Не испытываю никакого комплекса неполноценности, сравнивая Пушкина – и Дубовку, Есенина – и Язэпа Пушчу, Достоевского – и Кузьму Чорного. Да и вне русской литературы есть кого и с кем сравнить: духовный подвиг Франтишка Богушевича – и горение Леси Украинки; мгновенное проникновение в историю Максима Горецкого – и историческую прозорливость Уильяма Фолкнера; добродушный юмор Андрея Мрыя – и человечную юмориану О’Генри.
Компаративистика – интересная наука. Многое познается в сравнении: в том, как по-разному обобщают художники предшествующую эпоху; в том, как отвечают на вызовы времени; в том, как выражают болезненные вопросы своего поколения; в том, как разворачивают повествование и заостряют конфликт.
Кстати, российские литературоведы всласть сравнивают Пушкина с Байроном или Толстого с Бальзаком, и ничего у них при этом не ёкает. Потому что комплекса нет.
А впрочем, бог с ними, со сравнениями. Можно и не сравнивать. Какая, в конце концов, разница, кто выше, кто знаменитее, кто древнее. Литература – это не хоккей и не биатлон, здесь нет чемпионов и турнирных таблиц. Литература – это всегда обо мне, а моя литература – обо мне тысячекратно.
Люди, рожденные на этой земле, под этим не всегда ласковым небом, на этой трудной, ждущей тяжелого труда, пота и слёз земле, люди, прожившие свои жизни на том самом перекрестке, на котором сегодня живу я, люди, вокруг которых точно так же росли, зверели и сходили с ума кровожадные империи – эти люди в каждом поколении делегировали обществу поэтов и прозаиков. Тех людей, призванных познавать и формулировать мир в слове – и они, бросаясь телами в густую смолу эпохи, мостили нам дорогу через исторические катаклизмы.
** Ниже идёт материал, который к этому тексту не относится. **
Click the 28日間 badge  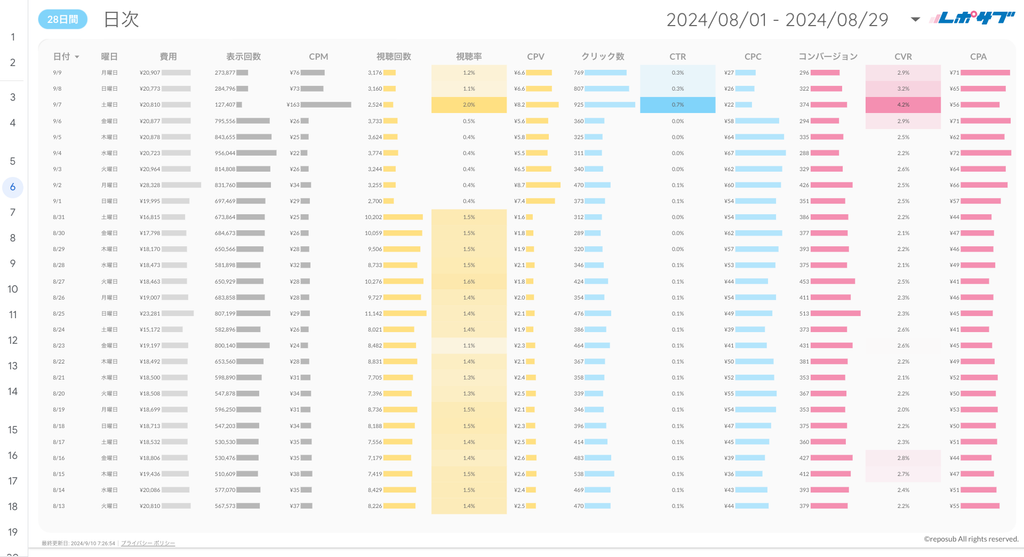[x=62, y=19]
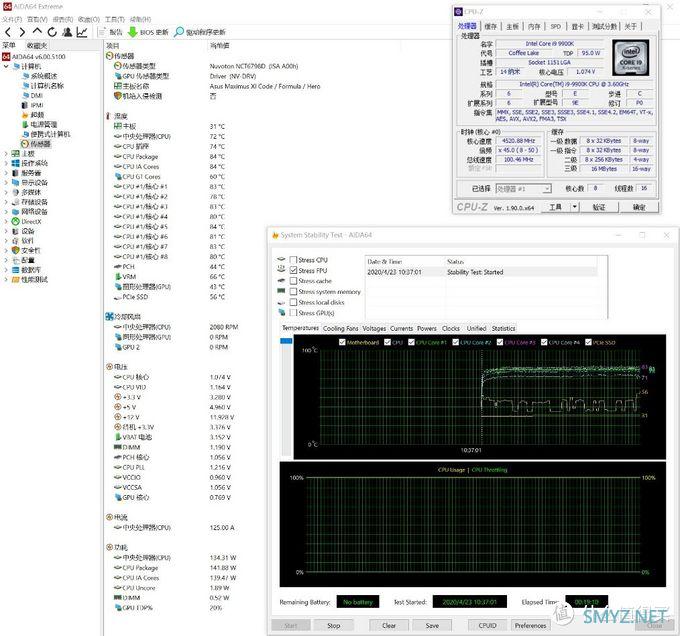The width and height of the screenshot is (680, 636).
Task: Click the driver update magnifier icon
Action: (179, 32)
Подобно муравьям гигантского муравейника, по спинам нашанивцев мы перебрались из детства нашей литературы в её фантастически прекрасную молодость. И когда наши красивые и талантливые «нацдэмы» заполняли собой приготовленные для всех нас куропатские ямы в свои цветущие тридцать лет – это они мостили нам дорожку в национальное бессмертие через жестокосердный двадцатый век.
Кто, кроме них, ответит нам на наши проклятые вопросы, вопросы людей, живущих на этой земле? Какая еще литература, кроме моей, объяснит мне мир таким, каким он вырастает тут, в центре Европы, на знаменитом, проклятом и любимом беларусском «скрыжаванні»? Какая мне разница, знают ли Янку Купалу в Австралии? Мне крайне важно, что его знаю я. Мне всё равно, есть ли Максим Богданович у французов. Мне отрадно, что он есть у меня.
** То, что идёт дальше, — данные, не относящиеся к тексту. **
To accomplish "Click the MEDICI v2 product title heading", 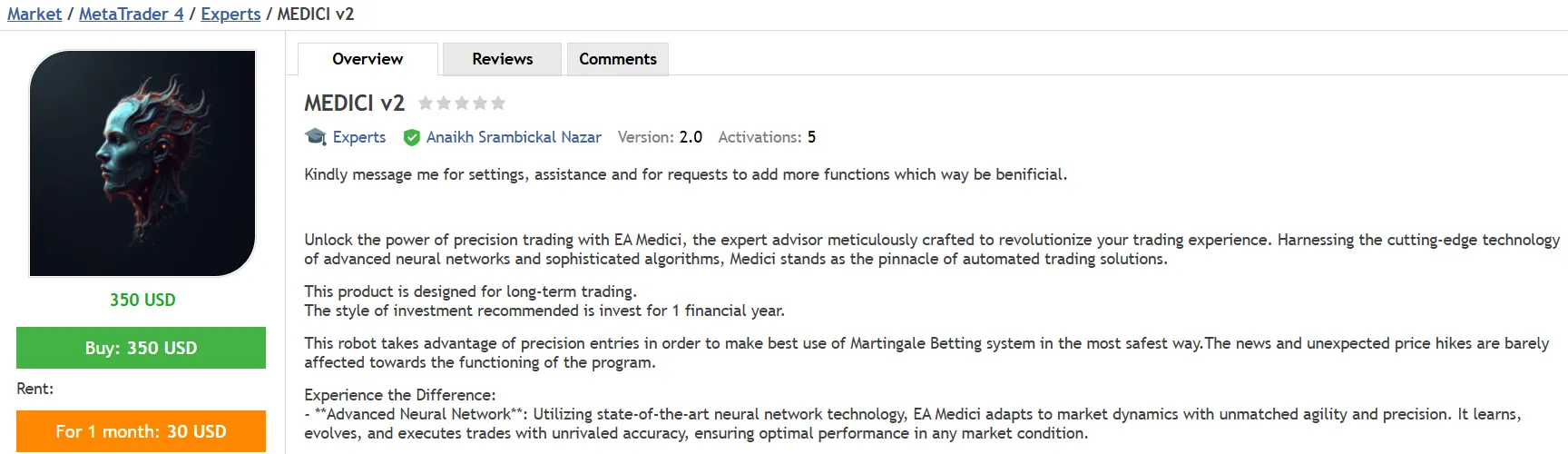I will 355,104.
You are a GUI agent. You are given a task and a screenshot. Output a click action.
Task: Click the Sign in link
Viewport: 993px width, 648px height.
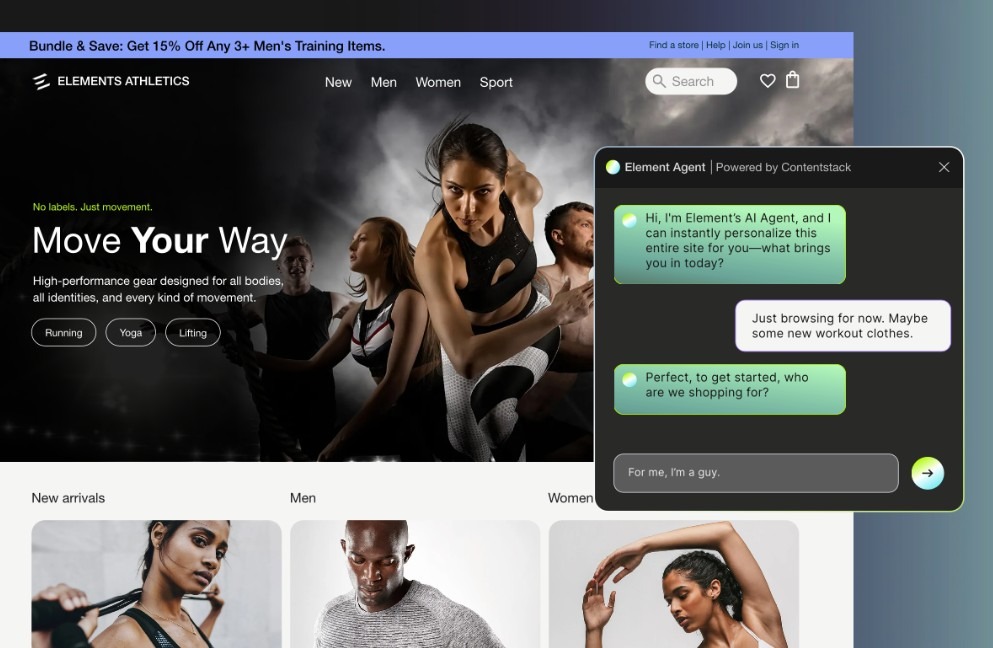point(784,45)
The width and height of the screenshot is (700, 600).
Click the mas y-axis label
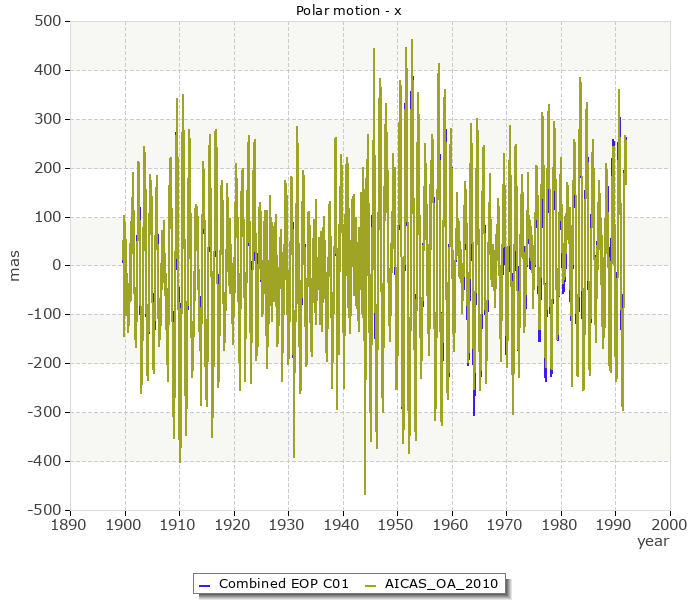(14, 265)
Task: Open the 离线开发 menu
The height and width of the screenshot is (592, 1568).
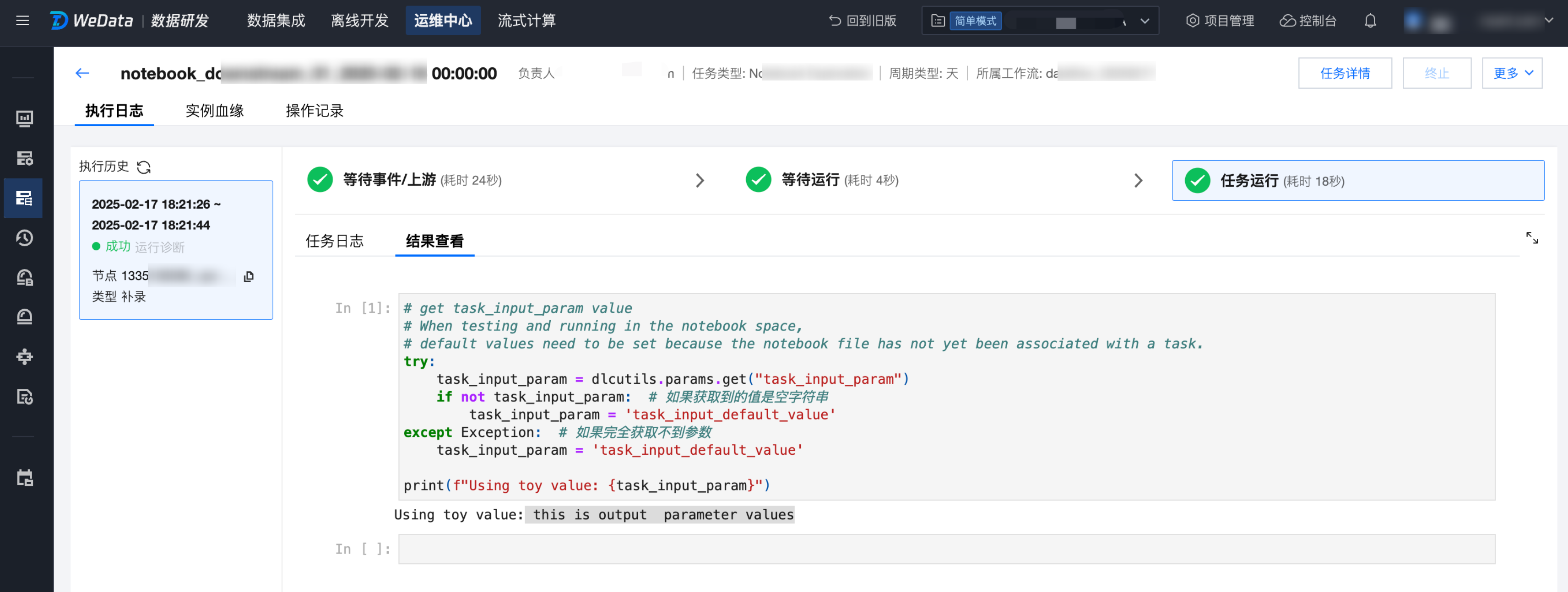Action: tap(359, 22)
Художественное слово – удивительный феномен. Оно не может убежать вперед самого себя. Любая литература – и древнейшая, и новейшая – в любом случае должна пройти все этапы своего развития, как нельзя стать взрослым, не пройдя через детство, отрочество и переходный возраст.
В каждой литературе рано или поздно случается свой Гомер, свой Данте, свой Вийон, свой Байрон, свой Пушкин.
Свой Богданович, который титаническим усилием блестящего таланта может заставить литературу пройти двухсотлетний путь развития – в десять творческих лет.
Свой Дубовка, который проживет жизнь так, как будто напишет свой главный роман, воплощенный не в слове – но в судьбе.
Свой Дудар, который выплеснет в литературу сиюминутную радость от того, что просто живет – безо всяких рефлексий.
Кстати, замечали ли вы, как иной раз Алесь Дудар похож на Ли Бо?